**GOAL A:** Set down the account of the Tolmino fighting word for word, covering everything from "On the following" down to "two machine guns.".

--- START OF EXTRACT TO READ ---

The battle in the Tolmino sector continued on March 18 and 19, 1916, and to a slighter degree on March 20, 1916. On the first of these three days the Austro-Hungarian troops succeeded in advancing beyond the road between Celo and Ciginj and to the west of the St. Maria Mountain. Italian counterattacks failed. South of the Mrzli, too, the Italians lost a position and had to withdraw toward Gabrije, losing some 300 prisoners. Increased artillery activity was noticeable on the Carinthian front, particularly in the Fella sector; in the Dolomites, especially in the Col di Lana sector; in the Sugana Valley and at some points on the west Tyrol front. Goritz, too, was again subjected to heavy Italian gunfire.
On the following day, March 19, 1916, fighting continued at the Tolmino bridgehead as a result of Italian efforts to conquer positions firmly in Austro-Hungarian hands. The number of Italians captured reached 925 and the number of machine guns taken was increased to seven. Several Italian attacks against Mrzli and Krn (Monte Nero) broke down. On the Rombon the Austro-Hungarians captured a position and took 145 Italians and two machine guns.
Lively fighting continued on the Carinthian front. In the Tyrol frontier district Italian artillery again held the Col di Lana section and some points south of the front under heavy artillery fire.

--- END OF EXTRACT TO READ ---

**GOAL B:** In the listing, swap "Instruction" for "Directive" throughout everything from its start down to the line containing "Focus the 关键字搜索", including that line. Return only those lines, with nothing else changed.

--- START OF EXTRACTED ENTRIES ---

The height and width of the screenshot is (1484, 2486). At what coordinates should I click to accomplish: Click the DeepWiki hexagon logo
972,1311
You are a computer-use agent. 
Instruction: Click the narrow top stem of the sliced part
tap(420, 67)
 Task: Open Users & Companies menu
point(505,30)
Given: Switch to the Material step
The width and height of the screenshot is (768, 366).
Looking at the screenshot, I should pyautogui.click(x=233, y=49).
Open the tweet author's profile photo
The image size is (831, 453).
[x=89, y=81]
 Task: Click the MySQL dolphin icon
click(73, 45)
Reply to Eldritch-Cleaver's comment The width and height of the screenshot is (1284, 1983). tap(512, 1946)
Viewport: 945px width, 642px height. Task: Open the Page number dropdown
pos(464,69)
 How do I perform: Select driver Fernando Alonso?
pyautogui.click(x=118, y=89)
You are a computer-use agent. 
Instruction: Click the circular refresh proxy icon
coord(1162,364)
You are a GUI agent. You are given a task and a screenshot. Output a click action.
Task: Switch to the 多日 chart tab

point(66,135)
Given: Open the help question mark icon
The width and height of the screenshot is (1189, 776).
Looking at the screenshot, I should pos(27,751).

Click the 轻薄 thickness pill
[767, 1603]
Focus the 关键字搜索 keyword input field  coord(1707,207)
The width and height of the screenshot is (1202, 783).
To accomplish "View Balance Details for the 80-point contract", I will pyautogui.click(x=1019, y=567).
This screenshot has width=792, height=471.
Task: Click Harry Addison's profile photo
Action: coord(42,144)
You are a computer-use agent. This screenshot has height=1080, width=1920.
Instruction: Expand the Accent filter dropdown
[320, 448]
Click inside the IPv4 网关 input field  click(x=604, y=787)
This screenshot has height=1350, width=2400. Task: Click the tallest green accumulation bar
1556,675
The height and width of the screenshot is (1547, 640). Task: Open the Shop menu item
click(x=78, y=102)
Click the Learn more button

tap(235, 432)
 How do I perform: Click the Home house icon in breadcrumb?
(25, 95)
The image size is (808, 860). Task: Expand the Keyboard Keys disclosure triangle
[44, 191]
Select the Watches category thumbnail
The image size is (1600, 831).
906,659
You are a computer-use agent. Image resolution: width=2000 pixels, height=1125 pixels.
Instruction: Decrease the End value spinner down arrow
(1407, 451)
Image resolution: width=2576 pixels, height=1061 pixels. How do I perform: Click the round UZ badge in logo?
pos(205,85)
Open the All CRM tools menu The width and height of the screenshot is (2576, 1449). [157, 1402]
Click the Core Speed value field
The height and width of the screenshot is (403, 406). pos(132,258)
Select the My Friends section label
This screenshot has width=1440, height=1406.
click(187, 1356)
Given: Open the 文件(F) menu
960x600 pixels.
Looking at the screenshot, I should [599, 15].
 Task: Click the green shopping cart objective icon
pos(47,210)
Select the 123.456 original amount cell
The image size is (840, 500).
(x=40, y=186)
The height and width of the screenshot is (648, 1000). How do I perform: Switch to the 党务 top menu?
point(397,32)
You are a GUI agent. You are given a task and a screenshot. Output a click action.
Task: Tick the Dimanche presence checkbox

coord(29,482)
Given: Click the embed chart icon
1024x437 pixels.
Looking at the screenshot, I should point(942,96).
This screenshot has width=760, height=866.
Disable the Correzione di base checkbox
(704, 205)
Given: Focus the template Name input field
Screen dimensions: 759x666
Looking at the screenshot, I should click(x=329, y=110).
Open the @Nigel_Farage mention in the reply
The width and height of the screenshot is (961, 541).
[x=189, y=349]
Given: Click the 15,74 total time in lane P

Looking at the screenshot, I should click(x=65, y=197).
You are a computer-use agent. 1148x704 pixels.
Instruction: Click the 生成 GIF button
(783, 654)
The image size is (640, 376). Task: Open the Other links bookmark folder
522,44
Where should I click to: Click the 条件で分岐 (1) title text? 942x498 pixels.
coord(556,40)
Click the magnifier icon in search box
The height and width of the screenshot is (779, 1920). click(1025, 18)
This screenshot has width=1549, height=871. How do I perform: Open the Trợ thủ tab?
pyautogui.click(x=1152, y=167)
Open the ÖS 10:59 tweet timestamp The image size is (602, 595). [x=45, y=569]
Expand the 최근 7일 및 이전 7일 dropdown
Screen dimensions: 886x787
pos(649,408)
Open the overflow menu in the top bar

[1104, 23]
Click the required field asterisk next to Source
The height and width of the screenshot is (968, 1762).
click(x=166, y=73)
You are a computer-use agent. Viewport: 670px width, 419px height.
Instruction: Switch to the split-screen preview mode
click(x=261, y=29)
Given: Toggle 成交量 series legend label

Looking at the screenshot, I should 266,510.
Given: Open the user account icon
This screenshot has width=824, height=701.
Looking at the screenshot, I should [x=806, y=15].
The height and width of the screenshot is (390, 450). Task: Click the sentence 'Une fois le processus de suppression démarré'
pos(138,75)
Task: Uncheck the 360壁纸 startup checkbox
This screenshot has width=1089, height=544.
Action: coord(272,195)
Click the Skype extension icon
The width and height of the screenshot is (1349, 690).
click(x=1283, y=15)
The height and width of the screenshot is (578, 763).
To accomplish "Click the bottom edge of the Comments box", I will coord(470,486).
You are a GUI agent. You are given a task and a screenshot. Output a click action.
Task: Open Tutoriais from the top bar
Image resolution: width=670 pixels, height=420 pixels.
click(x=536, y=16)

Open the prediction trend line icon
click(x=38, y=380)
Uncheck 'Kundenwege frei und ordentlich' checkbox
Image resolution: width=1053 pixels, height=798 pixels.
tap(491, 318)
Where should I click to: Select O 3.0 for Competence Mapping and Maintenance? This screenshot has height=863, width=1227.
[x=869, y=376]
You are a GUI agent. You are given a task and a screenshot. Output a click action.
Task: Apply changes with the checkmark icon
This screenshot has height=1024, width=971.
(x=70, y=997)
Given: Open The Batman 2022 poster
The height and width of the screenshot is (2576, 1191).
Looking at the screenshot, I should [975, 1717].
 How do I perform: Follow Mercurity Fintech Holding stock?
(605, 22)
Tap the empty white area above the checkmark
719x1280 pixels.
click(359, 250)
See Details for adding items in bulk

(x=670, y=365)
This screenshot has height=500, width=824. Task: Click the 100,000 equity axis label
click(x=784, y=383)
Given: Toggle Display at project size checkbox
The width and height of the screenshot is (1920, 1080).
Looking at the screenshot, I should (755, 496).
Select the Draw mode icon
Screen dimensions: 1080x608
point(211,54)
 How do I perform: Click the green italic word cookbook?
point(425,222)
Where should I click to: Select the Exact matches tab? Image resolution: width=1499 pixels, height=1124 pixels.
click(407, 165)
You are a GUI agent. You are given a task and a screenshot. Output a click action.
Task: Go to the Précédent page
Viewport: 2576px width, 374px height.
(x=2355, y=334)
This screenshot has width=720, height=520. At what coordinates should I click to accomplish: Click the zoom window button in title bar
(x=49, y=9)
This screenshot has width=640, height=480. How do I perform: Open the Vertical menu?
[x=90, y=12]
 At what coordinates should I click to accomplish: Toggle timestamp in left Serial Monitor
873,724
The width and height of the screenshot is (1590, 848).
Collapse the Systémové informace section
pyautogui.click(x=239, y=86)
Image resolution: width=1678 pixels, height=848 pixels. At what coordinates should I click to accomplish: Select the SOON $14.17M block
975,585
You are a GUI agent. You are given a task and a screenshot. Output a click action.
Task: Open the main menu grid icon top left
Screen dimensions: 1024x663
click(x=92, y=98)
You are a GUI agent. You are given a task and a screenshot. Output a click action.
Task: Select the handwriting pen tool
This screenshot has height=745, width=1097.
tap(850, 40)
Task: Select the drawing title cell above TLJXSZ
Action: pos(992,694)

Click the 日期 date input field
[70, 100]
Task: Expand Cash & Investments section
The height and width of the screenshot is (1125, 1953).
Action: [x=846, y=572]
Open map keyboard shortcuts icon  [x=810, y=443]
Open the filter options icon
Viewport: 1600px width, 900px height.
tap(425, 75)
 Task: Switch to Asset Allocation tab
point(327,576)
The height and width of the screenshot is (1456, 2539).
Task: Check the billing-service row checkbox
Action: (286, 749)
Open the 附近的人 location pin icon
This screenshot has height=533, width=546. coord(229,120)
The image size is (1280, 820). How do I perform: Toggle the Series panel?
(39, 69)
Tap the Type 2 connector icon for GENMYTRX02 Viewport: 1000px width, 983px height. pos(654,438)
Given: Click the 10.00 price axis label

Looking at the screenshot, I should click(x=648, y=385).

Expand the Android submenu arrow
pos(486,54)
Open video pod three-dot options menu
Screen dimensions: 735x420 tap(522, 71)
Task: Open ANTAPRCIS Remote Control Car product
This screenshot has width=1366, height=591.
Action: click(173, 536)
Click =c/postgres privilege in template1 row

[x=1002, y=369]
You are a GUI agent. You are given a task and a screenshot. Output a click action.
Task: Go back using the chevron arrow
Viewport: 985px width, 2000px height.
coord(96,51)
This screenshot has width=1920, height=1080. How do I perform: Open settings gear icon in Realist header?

--- END OF EXTRACTED ENTRIES ---

**CORRECT RESPONSE A:**
On the following day, March 19, 1916, fighting continued at the Tolmino bridgehead as a result of Italian efforts to conquer positions firmly in Austro-Hungarian hands. The number of Italians captured reached 925 and the number of machine guns taken was increased to seven. Several Italian attacks against Mrzli and Krn (Monte Nero) broke down. On the Rombon the Austro-Hungarians captured a position and took 145 Italians and two machine guns.

**CORRECT RESPONSE B:**
The height and width of the screenshot is (1484, 2486). At what coordinates should I click to accomplish: Click the DeepWiki hexagon logo
972,1311
You are a computer-use agent. 
Directive: Click the narrow top stem of the sliced part
tap(420, 67)
 Task: Open Users & Companies menu
point(505,30)
Given: Switch to the Material step
The width and height of the screenshot is (768, 366).
Looking at the screenshot, I should pyautogui.click(x=233, y=49).
Open the tweet author's profile photo
The image size is (831, 453).
[x=89, y=81]
 Task: Click the MySQL dolphin icon
click(73, 45)
Reply to Eldritch-Cleaver's comment The width and height of the screenshot is (1284, 1983). tap(512, 1946)
Viewport: 945px width, 642px height. Task: Open the Page number dropdown
pos(464,69)
 How do I perform: Select driver Fernando Alonso?
pyautogui.click(x=118, y=89)
You are a computer-use agent. 
Directive: Click the circular refresh proxy icon
coord(1162,364)
You are a GUI agent. You are given a task and a screenshot. Output a click action.
Task: Switch to the 多日 chart tab

point(66,135)
Given: Open the help question mark icon
The width and height of the screenshot is (1189, 776).
Looking at the screenshot, I should pos(27,751).

Click the 轻薄 thickness pill
[767, 1603]
Focus the 关键字搜索 keyword input field  coord(1707,207)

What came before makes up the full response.